Part 1: The Graduate Lounge
The Graduate Lounge on the 6th Floor of my campus is a space for ghosts. Everyone in the lounge who I have seen there, sometimes the same faces almost daily, will glance at the bookshelf inside of it, and then move on with their lives. Occasionally, someone will do a once-over and grab a title that is well-known, a Hemingway or an Updike. Then they put it back, and go back to gossip, classwork, (loving) peer harassment, or else just lounging. It existed before my arrival in the fall of 2024, and it will exist after it, although I am sure in an altered state. This is because I have meticulously mined and analyzed it, and the books, once identified, are cataloged for later sorting. For example, let’s look at the following book:
TAG: OOC was a zine made in 2015 by a number of then-current students, with grateful support from one of the MFA professors. It was a book dedicated to both Jane Austen work, as well as Harry Potter fan fiction and was full of mid 2000’s internet meme culture references and poetry. Everything about it was handmade from the cover art to the binding.
This book from 2015 had been living on the shelf since 2015, a decade by now at the time of writing, wedged on top of a stack of official campus publication journals and the ceiling. Because it had no identifying information on its spine, and was so slim as to be swallowed up by the official campus publications, it was missed. Finding it required near line-by-line analysis of the shelving. I will recreate this to the best of my ability, but please understand it will be difficult to do without photos, which I do not think I am legally permitted to take and post online.
Part 2: The Shelves
Imagine moving from left to right, like you are reading a book. There are 5 lines. Each line is a shelf jammed full of books. Line 1 is the top-most. Line 5 the bottom-most, on the floor in fact. Line 4 is Thesis and Capstone books, and will be ignored. Line 1 is pedagogical materials for teaching Composition, which are all 40 years outdated anyway. It will also be safely ignored. This means we will focus on Line 2 and Line 3, which are notably the ones also at eye level with most students.

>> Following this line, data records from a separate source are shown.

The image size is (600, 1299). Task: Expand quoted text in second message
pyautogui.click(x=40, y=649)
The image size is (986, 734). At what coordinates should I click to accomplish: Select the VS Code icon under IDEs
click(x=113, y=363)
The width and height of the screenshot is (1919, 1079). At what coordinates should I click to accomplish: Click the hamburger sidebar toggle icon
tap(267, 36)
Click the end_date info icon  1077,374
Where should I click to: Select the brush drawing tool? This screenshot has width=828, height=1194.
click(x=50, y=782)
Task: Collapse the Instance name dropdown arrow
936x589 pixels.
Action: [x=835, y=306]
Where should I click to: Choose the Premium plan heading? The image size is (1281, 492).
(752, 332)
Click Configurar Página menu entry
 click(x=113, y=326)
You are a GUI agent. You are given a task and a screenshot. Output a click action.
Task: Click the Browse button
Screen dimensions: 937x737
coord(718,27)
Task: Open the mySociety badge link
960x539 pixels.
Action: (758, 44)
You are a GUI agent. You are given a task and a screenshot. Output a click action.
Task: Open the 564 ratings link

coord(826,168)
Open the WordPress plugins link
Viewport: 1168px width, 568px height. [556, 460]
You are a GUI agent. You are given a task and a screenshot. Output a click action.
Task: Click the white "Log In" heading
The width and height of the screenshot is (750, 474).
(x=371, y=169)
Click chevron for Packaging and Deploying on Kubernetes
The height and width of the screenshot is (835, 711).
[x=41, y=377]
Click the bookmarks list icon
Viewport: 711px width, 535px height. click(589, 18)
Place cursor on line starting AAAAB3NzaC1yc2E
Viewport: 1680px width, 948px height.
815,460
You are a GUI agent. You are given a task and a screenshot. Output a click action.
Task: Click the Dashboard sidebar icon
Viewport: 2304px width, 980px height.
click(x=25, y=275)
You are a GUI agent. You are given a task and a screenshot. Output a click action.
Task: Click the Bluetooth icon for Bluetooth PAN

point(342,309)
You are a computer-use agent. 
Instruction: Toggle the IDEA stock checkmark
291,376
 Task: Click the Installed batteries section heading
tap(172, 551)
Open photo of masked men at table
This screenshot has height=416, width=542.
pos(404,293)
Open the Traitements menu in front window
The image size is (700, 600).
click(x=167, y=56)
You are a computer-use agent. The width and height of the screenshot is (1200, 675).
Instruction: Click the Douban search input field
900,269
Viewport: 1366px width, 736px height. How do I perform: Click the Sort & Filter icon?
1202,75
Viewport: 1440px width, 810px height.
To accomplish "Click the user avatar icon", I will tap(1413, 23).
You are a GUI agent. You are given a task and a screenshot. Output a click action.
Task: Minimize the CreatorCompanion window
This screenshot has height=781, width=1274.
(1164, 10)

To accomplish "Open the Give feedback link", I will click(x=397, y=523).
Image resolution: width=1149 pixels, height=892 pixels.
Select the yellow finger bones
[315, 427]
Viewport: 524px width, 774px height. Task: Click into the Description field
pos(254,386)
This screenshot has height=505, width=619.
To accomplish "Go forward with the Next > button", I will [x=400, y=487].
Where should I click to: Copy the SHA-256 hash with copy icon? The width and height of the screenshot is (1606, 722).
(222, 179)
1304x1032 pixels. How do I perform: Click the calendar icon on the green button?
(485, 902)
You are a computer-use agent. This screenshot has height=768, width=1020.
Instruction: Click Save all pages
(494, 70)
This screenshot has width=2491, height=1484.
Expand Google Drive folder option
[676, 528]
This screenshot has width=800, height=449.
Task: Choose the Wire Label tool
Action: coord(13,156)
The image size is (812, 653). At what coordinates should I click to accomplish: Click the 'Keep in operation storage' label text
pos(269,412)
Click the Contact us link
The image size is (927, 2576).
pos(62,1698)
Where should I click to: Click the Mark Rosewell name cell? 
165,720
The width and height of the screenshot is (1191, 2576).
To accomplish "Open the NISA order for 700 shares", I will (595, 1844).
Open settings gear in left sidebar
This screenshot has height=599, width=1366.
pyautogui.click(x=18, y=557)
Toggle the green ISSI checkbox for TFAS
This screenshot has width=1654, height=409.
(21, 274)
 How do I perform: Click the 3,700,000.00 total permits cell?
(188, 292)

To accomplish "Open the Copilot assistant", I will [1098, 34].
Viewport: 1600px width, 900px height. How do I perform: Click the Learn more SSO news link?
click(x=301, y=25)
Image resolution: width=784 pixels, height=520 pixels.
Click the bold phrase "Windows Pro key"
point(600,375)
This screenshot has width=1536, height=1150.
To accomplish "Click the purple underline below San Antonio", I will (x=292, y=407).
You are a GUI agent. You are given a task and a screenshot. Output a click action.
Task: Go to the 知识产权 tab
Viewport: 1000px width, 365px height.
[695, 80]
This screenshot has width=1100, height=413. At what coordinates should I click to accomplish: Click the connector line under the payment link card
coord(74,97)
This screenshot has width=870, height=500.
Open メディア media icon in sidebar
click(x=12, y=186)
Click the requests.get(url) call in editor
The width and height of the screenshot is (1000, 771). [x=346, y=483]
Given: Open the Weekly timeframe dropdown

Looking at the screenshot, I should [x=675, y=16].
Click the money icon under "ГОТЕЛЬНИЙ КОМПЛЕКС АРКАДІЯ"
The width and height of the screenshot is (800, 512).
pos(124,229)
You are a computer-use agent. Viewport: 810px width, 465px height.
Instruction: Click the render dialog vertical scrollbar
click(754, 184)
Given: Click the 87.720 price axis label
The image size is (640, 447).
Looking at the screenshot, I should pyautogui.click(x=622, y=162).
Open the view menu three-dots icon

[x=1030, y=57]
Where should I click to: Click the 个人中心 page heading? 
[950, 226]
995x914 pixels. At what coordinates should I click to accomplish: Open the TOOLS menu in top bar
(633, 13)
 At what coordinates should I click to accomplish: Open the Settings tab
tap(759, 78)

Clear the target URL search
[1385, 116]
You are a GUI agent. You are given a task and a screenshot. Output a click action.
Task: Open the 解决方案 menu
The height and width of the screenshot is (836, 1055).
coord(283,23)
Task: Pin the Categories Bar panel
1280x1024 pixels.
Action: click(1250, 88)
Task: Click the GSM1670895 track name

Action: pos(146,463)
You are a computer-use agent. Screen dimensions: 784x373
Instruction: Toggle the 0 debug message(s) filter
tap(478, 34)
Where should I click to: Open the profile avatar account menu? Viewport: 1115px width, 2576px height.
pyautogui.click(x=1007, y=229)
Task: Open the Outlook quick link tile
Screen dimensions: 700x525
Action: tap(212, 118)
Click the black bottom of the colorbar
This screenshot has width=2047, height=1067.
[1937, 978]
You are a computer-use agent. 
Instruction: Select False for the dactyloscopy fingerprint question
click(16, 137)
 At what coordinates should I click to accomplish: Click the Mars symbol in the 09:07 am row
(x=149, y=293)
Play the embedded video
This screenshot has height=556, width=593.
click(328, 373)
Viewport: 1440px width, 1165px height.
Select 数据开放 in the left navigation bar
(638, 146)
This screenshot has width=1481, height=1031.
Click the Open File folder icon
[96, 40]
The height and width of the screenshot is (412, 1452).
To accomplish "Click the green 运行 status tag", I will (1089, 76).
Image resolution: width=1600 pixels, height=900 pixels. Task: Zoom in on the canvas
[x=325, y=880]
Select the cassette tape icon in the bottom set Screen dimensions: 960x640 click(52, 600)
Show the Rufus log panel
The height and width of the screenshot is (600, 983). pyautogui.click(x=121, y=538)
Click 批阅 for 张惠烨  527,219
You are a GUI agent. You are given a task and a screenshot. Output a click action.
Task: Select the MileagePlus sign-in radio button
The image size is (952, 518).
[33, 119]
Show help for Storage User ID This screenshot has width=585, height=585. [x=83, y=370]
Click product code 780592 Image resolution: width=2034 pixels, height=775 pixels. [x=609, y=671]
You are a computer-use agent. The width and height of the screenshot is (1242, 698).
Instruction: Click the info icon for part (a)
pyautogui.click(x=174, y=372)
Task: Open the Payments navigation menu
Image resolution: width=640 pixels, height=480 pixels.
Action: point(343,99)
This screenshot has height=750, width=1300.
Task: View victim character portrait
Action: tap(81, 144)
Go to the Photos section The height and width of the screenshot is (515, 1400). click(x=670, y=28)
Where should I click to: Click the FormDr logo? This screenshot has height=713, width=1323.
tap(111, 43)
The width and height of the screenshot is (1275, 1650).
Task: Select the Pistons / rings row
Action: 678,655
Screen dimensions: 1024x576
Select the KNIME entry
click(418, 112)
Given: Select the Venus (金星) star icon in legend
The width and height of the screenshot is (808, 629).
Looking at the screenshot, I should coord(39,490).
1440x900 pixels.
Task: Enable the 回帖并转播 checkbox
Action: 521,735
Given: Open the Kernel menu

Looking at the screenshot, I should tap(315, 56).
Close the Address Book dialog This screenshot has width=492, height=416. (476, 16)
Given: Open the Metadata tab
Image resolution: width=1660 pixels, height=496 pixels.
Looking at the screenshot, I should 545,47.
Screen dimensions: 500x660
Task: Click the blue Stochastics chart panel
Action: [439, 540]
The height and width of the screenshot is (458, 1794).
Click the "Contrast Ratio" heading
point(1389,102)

Line 2 began with a section of poetry, which was extensively analyzed on a title-by-title basis. Looking at the full sum it is possible to suggest that this was a faculty collection dump, or at least a significant portion of it was. I confess I am still learning all the intricacies of small press culture, but I did notice a disproportionate amount from the University of Pittsburgh Press coming up.
Below that at the start of Line 3 is a semi-defunct experiment. An enterprising individual attempted to corner off a section of the shelving to be a student-driven Little Free Library. This move is something I deeply respect, but after a year and a half of observation in the room note that it is not very popular and receives little foot traffic. English students are happy to take books from it, but rare is the day someone deposits books into it.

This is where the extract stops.